** Available data follows **
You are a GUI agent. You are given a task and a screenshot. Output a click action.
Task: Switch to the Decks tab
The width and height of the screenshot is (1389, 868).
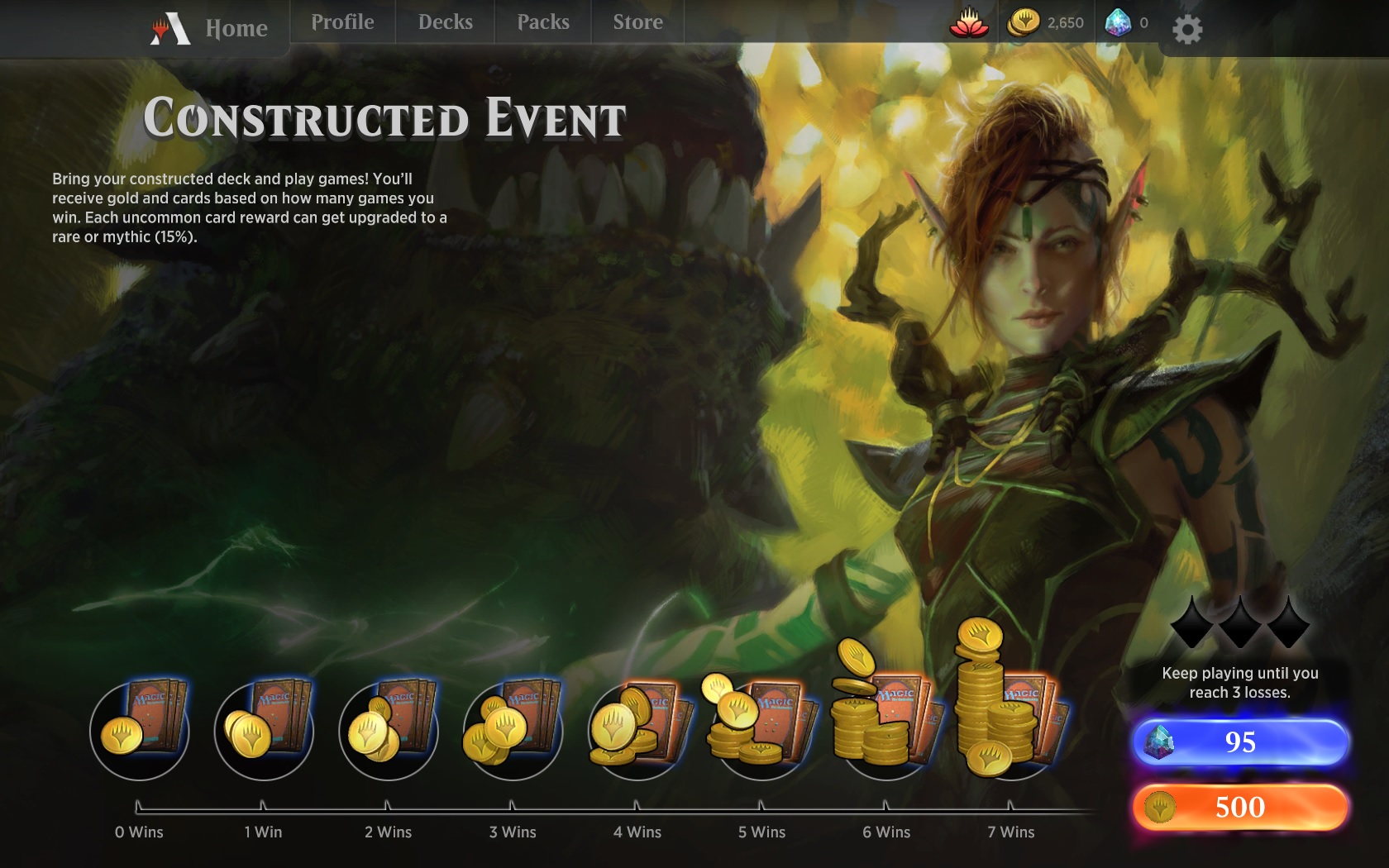pos(446,22)
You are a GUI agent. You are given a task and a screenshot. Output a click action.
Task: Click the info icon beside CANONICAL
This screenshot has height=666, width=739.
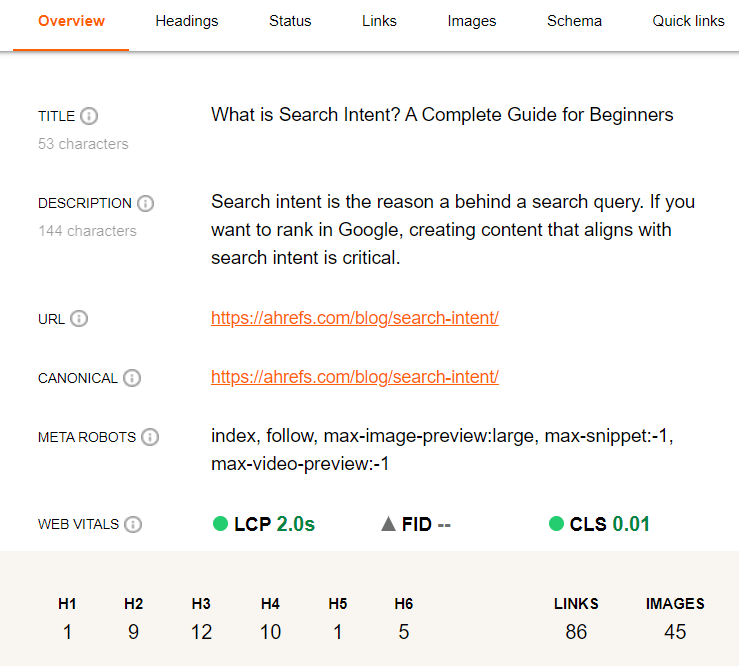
** End of Available data **
Your assignment :: Your task is to set down exactly the lines that run from the line holding "Task: Switch to the Decks tab" through the close of the entries, including both ends. Pictures stay out.

Result for this exercise ::
Task: Switch to the Decks tab
The width and height of the screenshot is (1389, 868).
pos(446,22)
You are a GUI agent. You are given a task and a screenshot. Output a click action.
Task: Click the info icon beside CANONICAL
This screenshot has height=666, width=739.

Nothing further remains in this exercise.